**DATA PROVIDED**
# # #

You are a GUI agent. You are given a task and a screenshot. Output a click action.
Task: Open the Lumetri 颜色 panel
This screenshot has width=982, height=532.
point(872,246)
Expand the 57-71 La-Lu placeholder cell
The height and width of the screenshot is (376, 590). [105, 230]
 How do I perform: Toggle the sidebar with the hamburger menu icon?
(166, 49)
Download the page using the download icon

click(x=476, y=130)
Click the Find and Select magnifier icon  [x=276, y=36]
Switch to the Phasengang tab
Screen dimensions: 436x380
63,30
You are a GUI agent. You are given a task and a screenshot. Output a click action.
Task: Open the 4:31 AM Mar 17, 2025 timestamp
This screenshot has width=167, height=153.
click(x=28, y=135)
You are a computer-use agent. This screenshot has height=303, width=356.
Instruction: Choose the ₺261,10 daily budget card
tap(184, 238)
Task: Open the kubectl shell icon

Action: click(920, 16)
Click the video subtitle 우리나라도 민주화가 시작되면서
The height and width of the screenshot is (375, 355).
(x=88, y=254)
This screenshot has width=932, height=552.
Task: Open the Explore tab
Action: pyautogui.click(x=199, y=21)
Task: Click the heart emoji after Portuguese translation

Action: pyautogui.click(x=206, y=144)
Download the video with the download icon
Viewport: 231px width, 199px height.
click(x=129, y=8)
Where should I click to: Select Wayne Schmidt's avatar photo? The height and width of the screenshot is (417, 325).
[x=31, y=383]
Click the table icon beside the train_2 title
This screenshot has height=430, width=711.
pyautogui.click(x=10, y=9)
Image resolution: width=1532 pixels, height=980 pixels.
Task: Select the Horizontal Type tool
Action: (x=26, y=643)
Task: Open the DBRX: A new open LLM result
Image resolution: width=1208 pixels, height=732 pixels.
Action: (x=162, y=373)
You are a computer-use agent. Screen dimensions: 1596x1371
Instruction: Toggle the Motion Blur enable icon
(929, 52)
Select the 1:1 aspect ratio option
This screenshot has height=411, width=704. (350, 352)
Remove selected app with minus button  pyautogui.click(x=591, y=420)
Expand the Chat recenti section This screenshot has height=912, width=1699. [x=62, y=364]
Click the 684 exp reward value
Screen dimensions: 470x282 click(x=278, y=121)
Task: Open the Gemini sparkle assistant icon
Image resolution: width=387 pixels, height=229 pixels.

# # #

**WHAT IS BEING ASKED**
Reproduce all of the items above word for word, with no changes.

**RESULT OF THE TASK**
You are a GUI agent. You are given a task and a screenshot. Output a click action.
Task: Open the Lumetri 颜色 panel
This screenshot has width=982, height=532.
point(872,246)
Expand the 57-71 La-Lu placeholder cell
The height and width of the screenshot is (376, 590). [105, 230]
 How do I perform: Toggle the sidebar with the hamburger menu icon?
(166, 49)
Download the page using the download icon

click(x=476, y=130)
Click the Find and Select magnifier icon  [x=276, y=36]
Switch to the Phasengang tab
Screen dimensions: 436x380
63,30
You are a GUI agent. You are given a task and a screenshot. Output a click action.
Task: Open the 4:31 AM Mar 17, 2025 timestamp
This screenshot has width=167, height=153.
click(x=28, y=135)
You are a computer-use agent. This screenshot has height=303, width=356.
Instruction: Choose the ₺261,10 daily budget card
tap(184, 238)
Task: Open the kubectl shell icon

Action: click(920, 16)
Click the video subtitle 우리나라도 민주화가 시작되면서
The height and width of the screenshot is (375, 355).
(x=88, y=254)
This screenshot has width=932, height=552.
Task: Open the Explore tab
Action: pyautogui.click(x=199, y=21)
Task: Click the heart emoji after Portuguese translation

Action: pyautogui.click(x=206, y=144)
Download the video with the download icon
Viewport: 231px width, 199px height.
click(x=129, y=8)
Where should I click to: Select Wayne Schmidt's avatar photo? The height and width of the screenshot is (417, 325).
[x=31, y=383]
Click the table icon beside the train_2 title
This screenshot has height=430, width=711.
pyautogui.click(x=10, y=9)
Image resolution: width=1532 pixels, height=980 pixels.
Task: Select the Horizontal Type tool
Action: (x=26, y=643)
Task: Open the DBRX: A new open LLM result
Image resolution: width=1208 pixels, height=732 pixels.
Action: (x=162, y=373)
You are a computer-use agent. Screen dimensions: 1596x1371
Instruction: Toggle the Motion Blur enable icon
(929, 52)
Select the 1:1 aspect ratio option
This screenshot has height=411, width=704. (350, 352)
Remove selected app with minus button  pyautogui.click(x=591, y=420)
Expand the Chat recenti section This screenshot has height=912, width=1699. [x=62, y=364]
Click the 684 exp reward value
Screen dimensions: 470x282 click(x=278, y=121)
Task: Open the Gemini sparkle assistant icon
Image resolution: width=387 pixels, height=229 pixels.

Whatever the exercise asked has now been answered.